Work task
From the first line onward, reproduce the records exactly; the final line to include is the one holding "Task: Tap the broken heart dislike icon".

Collected data entries
_ _ _
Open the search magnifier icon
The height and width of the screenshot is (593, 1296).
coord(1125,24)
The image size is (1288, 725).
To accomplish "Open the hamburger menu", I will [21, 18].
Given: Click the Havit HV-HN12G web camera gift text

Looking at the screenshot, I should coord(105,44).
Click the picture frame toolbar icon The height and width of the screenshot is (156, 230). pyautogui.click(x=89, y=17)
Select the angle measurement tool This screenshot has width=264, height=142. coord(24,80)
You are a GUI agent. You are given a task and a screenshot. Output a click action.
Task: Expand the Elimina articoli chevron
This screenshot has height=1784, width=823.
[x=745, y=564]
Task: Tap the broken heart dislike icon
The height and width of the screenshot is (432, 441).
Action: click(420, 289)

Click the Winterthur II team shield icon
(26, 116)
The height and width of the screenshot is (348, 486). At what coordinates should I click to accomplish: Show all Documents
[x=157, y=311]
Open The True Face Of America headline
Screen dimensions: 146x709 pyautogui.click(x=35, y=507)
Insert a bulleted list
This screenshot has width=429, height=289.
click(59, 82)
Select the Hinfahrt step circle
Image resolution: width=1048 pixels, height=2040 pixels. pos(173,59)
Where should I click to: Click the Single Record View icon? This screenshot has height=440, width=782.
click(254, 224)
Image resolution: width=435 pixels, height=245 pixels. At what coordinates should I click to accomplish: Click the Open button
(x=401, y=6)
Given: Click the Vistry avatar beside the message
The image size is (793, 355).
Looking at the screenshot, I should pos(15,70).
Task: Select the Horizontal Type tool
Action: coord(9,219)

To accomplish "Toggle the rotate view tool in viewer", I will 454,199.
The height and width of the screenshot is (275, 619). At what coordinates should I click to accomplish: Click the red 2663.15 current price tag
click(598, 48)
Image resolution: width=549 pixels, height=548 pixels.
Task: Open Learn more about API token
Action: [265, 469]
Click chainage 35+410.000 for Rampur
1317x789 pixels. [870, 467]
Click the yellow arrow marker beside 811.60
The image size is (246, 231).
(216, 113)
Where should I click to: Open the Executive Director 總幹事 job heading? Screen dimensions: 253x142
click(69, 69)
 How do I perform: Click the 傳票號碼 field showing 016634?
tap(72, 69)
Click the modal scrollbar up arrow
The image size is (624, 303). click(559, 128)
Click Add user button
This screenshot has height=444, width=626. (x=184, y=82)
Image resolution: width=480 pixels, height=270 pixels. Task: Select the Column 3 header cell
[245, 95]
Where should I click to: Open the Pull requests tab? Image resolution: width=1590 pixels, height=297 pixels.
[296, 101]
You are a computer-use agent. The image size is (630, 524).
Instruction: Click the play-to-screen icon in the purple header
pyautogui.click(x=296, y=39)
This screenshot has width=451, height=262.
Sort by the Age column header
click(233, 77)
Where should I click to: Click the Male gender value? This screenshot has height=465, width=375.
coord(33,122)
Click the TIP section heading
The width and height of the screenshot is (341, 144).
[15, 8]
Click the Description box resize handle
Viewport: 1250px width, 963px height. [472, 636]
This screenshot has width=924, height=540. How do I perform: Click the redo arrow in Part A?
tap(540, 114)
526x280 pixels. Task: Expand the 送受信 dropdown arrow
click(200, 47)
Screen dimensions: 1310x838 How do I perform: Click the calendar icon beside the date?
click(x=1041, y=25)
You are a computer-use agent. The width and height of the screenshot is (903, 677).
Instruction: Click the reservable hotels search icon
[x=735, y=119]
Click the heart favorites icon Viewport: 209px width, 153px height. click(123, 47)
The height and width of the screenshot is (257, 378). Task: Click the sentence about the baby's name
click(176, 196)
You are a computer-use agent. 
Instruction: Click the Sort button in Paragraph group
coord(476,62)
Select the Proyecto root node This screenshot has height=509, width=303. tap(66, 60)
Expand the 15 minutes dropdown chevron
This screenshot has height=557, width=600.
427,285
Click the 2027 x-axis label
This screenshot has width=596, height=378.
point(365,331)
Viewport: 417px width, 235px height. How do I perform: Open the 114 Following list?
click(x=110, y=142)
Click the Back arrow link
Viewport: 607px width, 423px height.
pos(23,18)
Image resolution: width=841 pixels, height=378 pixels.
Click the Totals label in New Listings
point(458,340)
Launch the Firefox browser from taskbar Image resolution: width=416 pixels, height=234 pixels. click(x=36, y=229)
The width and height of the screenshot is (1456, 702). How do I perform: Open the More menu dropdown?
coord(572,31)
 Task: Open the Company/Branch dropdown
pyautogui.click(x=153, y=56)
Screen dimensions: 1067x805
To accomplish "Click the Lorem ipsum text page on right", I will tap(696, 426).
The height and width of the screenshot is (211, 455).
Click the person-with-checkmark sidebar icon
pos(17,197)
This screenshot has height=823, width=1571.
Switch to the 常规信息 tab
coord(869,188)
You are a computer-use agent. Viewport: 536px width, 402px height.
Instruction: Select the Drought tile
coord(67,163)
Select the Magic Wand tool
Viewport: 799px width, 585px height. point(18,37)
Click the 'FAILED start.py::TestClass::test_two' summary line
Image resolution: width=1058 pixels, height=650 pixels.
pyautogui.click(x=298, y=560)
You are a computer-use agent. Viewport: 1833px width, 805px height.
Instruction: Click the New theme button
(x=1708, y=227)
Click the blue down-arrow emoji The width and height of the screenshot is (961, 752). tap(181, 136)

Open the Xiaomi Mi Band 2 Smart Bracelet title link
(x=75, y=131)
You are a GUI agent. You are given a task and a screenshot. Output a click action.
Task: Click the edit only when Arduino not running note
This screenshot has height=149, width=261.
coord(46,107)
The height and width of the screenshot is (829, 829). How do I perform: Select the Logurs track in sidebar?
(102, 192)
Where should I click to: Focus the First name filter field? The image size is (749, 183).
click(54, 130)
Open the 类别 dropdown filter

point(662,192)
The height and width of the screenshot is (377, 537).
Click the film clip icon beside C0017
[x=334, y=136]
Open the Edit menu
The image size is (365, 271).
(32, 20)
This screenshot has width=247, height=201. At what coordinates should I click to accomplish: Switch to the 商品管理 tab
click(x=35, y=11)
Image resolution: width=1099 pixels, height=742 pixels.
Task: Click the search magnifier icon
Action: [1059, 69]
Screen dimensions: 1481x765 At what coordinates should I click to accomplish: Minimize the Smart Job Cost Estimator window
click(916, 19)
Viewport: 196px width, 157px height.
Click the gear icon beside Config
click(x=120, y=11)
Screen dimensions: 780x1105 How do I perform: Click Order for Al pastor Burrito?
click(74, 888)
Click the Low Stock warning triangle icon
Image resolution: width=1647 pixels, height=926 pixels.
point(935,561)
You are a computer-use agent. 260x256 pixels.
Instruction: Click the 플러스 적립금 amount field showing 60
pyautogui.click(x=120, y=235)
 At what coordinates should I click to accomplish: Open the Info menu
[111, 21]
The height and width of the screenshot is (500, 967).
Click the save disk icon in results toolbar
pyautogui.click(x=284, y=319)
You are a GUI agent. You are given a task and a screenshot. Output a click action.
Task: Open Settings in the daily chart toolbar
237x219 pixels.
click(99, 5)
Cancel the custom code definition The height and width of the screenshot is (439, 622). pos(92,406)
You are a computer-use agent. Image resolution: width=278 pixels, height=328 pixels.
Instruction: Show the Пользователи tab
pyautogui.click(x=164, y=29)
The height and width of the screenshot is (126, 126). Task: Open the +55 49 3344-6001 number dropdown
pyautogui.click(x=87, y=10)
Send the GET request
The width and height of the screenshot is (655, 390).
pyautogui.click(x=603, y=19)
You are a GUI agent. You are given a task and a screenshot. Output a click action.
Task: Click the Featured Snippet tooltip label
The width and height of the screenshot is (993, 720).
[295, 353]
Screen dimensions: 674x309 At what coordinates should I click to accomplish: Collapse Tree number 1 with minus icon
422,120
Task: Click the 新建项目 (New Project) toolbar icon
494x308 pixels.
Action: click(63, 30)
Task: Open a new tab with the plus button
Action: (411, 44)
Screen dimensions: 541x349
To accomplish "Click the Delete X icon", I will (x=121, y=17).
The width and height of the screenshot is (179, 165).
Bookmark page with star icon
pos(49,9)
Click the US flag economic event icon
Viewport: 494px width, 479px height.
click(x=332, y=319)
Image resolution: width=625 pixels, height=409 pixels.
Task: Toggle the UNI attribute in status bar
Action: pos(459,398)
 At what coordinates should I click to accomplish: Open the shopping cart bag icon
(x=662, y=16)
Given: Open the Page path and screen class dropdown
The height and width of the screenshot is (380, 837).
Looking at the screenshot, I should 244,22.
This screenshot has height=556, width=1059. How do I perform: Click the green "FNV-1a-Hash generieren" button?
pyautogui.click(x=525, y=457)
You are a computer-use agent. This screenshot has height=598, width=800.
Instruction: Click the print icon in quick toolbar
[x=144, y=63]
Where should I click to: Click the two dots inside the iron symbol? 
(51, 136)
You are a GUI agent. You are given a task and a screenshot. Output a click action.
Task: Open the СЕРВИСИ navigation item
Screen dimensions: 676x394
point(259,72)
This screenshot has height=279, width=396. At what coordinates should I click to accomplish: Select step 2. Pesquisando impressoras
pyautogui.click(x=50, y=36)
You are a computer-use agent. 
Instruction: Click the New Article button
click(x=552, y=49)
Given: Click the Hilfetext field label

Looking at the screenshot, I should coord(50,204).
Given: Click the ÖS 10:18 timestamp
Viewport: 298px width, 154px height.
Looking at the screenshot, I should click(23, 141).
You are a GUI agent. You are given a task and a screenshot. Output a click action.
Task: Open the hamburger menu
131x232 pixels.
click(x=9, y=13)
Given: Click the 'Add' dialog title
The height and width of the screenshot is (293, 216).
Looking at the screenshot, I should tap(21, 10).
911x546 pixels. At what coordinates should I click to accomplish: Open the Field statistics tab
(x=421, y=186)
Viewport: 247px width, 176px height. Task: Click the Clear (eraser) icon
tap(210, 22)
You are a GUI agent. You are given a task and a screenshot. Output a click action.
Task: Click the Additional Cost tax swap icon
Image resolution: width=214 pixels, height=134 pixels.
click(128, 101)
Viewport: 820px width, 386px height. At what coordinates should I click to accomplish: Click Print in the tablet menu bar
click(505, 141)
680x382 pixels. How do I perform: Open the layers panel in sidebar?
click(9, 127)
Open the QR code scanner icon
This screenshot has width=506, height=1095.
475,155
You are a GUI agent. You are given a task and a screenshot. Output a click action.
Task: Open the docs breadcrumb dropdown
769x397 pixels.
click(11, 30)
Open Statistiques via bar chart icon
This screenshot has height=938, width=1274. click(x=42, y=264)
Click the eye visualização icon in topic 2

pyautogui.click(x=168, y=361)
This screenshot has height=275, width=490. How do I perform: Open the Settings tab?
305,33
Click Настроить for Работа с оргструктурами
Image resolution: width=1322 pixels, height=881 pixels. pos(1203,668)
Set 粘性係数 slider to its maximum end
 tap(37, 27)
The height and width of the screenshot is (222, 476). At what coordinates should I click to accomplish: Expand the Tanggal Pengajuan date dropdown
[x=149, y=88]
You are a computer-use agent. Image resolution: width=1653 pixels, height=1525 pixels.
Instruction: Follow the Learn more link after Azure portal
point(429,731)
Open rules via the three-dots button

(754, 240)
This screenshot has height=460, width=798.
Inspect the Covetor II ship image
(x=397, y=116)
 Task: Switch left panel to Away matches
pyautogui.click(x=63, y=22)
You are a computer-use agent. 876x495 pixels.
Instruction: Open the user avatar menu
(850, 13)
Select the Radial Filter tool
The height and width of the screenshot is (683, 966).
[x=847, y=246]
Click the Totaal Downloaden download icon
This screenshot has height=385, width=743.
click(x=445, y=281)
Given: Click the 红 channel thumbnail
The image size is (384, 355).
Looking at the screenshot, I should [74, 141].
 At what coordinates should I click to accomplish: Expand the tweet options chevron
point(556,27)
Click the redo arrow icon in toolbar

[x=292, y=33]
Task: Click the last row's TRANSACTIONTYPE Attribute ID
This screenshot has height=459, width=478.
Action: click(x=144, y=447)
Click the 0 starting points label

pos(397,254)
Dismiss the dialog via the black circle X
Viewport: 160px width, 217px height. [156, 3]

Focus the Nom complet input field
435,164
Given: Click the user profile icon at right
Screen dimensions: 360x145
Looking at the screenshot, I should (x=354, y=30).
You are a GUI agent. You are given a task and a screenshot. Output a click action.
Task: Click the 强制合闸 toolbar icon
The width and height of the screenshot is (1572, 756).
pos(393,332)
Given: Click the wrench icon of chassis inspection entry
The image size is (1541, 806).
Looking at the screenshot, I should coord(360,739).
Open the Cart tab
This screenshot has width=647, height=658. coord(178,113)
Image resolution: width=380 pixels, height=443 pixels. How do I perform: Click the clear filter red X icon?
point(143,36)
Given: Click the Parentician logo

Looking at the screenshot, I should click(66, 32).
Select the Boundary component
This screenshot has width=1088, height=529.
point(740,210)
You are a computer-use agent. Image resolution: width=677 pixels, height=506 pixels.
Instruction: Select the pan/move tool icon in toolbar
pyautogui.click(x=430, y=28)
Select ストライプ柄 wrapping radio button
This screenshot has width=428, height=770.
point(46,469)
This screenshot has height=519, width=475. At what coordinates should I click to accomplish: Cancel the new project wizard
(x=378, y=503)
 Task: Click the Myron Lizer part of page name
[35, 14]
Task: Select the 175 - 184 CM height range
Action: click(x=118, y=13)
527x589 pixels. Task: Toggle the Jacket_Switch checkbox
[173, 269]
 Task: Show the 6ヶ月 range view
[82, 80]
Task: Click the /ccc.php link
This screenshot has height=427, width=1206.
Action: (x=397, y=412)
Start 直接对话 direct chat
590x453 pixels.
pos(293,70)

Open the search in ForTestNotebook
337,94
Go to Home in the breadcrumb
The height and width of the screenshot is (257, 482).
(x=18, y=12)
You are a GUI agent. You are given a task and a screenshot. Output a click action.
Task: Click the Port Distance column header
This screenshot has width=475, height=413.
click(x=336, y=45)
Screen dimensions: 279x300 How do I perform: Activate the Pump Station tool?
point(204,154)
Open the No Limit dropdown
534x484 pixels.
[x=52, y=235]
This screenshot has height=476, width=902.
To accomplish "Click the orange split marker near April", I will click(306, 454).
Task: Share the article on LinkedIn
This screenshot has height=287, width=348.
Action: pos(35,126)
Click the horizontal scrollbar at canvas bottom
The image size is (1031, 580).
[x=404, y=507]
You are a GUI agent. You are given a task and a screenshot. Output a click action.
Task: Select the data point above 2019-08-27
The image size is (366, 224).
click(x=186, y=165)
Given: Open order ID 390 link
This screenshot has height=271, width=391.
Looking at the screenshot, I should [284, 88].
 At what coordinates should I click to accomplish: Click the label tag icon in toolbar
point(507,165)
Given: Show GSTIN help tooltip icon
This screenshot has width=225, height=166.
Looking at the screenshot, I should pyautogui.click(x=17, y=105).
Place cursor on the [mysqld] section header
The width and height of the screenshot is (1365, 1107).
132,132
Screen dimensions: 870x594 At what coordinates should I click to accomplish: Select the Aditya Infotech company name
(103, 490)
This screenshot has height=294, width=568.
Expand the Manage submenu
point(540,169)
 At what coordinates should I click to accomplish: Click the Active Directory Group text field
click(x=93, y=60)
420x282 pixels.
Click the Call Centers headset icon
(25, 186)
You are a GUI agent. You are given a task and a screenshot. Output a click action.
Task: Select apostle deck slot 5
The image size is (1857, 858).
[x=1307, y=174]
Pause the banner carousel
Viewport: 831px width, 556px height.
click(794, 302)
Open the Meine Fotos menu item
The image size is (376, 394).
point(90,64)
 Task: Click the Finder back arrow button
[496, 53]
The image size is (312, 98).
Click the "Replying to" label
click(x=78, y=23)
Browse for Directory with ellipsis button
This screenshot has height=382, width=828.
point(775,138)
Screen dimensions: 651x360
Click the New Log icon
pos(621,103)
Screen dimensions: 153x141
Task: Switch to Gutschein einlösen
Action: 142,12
_ _ _
Answer below
Open the search magnifier icon
The height and width of the screenshot is (593, 1296).
coord(1125,24)
The image size is (1288, 725).
To accomplish "Open the hamburger menu", I will [21, 18].
Given: Click the Havit HV-HN12G web camera gift text

Looking at the screenshot, I should coord(105,44).
Click the picture frame toolbar icon The height and width of the screenshot is (156, 230). pyautogui.click(x=89, y=17)
Select the angle measurement tool This screenshot has width=264, height=142. coord(24,80)
You are a GUI agent. You are given a task and a screenshot. Output a click action.
Task: Expand the Elimina articoli chevron
This screenshot has height=1784, width=823.
[x=745, y=564]
Task: Tap the broken heart dislike icon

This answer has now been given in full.